Five Productions Directed by Graham McLaren
Early in his career, McLaren staged for Theatre Babel a trilogy of Greek plays adapted by Scottish writers (Oedipus by David Greig, Electra by Tom McGrath and Medea by Liz Lochhead), all performed in one day in the Epic Theatre style. It would mark him as an expert on classical theatre.
Twelve years on and McLaren still shows signs of experimentation with a staging of The Importance of Being Earnest for Belfast's Lyric Theatre, in which the roles of Lady Bracknell and Miss Prism are played my male actors. Furthermore, the playing of the action in an unusually naturalistic style exposed an Earnest of surfaces, with unrealised desires glimpsed underneath superficial posturing.
Theatre producers Beckman Unicorn handed Jo Clifford's adaptation of Charles Dickens's novel to McLaren, who staged it for a national tour. In 2013, it opened in London's Vaudeville Theatre, a West End debut for both Dickens's novel and McLaren.
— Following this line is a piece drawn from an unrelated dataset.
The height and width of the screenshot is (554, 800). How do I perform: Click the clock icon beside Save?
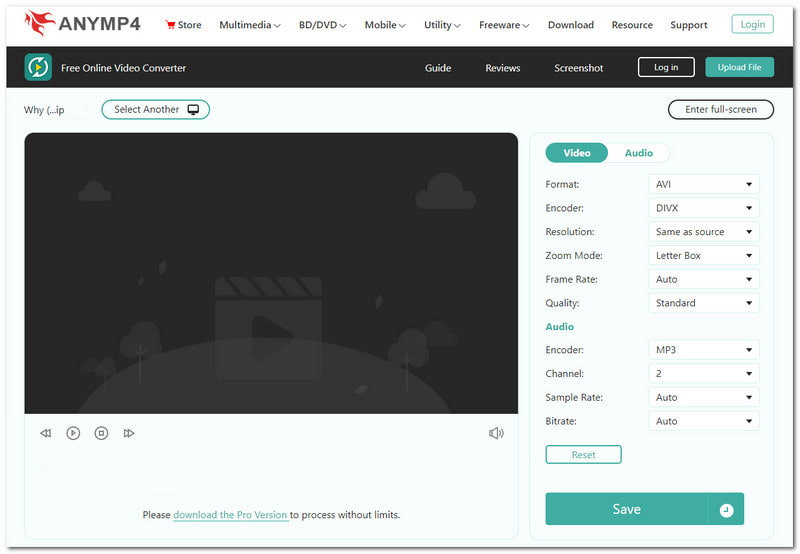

As associate director of the NTS, McLaren develops In Time O' Strife: a drama written by John Corrie in 1926 to raise funds for striking miners during the General Strike. Having gutted the script to reorder scenes and include some of Corrie's poems, this tale about a mining community feeling the strain of a seven month lockout now stood at a meeting point of music, dance and drama, an exhilarating and riotous revival.
A curated event for the NTS on the eve of Scotland's independence referendum, Blabbermouth was a 12-hour celebration of Scottish music and spoken word. The sentiment of McLaren's staging was to demonstrate that no matter how the country would vote, Scotland had proven its ability to flourish.